Thanks @S11001001 for the insightful comments.

For the record, I’d like to publicly thank you for your blog post. You did a really good job at describing the problems with value classes, and your analysis motivated me to kick start the proposal with Erik. I’ll add this acknowledgement to our current proposal.

I didn’t want to add lengthy examples to ease the read of the code snippets, but I’ll add wrapFoo and mdl. They illustrate what we meant by:

Note that the rational for this encoding is to allow users to convert from the opaque type and the underlying type in constant time. Users have to be able to tag complex type structures without having to reallocate, iterate over or inspect it.

If the type equivalence between the dealiased type and the opaque type definition is described by the user, the implicit conversions will not be synthesized, as explained in the proposal. @non has also mentioned the possibility of user-defined =:= et al instances his last commit here.

I will explore this idea, will talk to the Scala team about it, and see if this can fit in the implementation without being part of the proposal. The proposal is already ambitious as it is .

Indeed, it may be a problem to typecheck wrapSomeMap only with those private synthetic implicit conversions in scope. I’ll have a closer look and try to find a way to make it typecheck.

Interesting observation, but I think this will not be a problem in the Scalac implementation. When triggering the implicit search of Ordering[Logarithm] inside the opaque type companion, typer doesn’t know yet that Logarithm =:= Double, so it will look for an instance of that implicit, it will fail, and it will try to to apply the implicit def conversion from Logarithm => Double. The result of this last search will be Ordering[Double], taken from scala.Predef. In Dotty, this could be a problem if the first step of the implicit search sees Ordering[Double] =:= Ordering[Logarithm].

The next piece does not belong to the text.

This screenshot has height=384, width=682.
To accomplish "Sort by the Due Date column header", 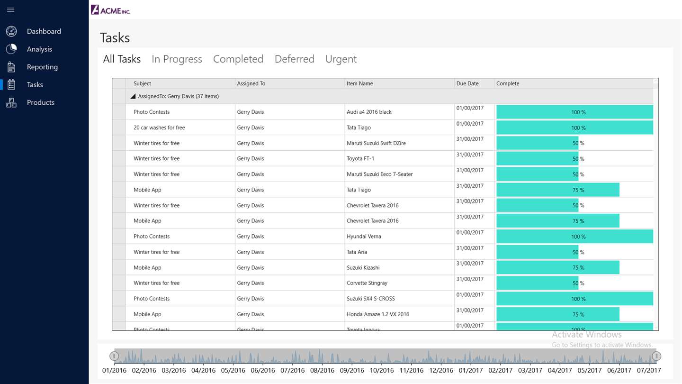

Cannot this happen as well in other cases, especifically when relying on + being provided by an implicit?

In my opinion, if someone writes a public definition without a type, they’re looking for trouble. I strongly discourage it. The case you point out cannot be addressed in a principled way, or at least I don’t see how we could.

What I would propose is that we have enabled-by-default warnings that will warn users that define public methods in opaque type companions without an explicit return type. I believe this warning could be given a bigger scope, too, and warn about these cases all over your program.

The idea is that those users that want to specify upper and lower bounds are forced to define a type member in a trait:

trait T {
  type OT <: Any
}

and then implement it:

object T extends T {
  opaque type OT = String
}

just as you would with type aliases.

Opaque types need to be defined inside an entity after all, so the overhead of adding this type member in a trait is minimal. Would this cover all the scenarios you’d like to use upper and lower bounds on?

Interesting, it’s the first time I hear about Flow.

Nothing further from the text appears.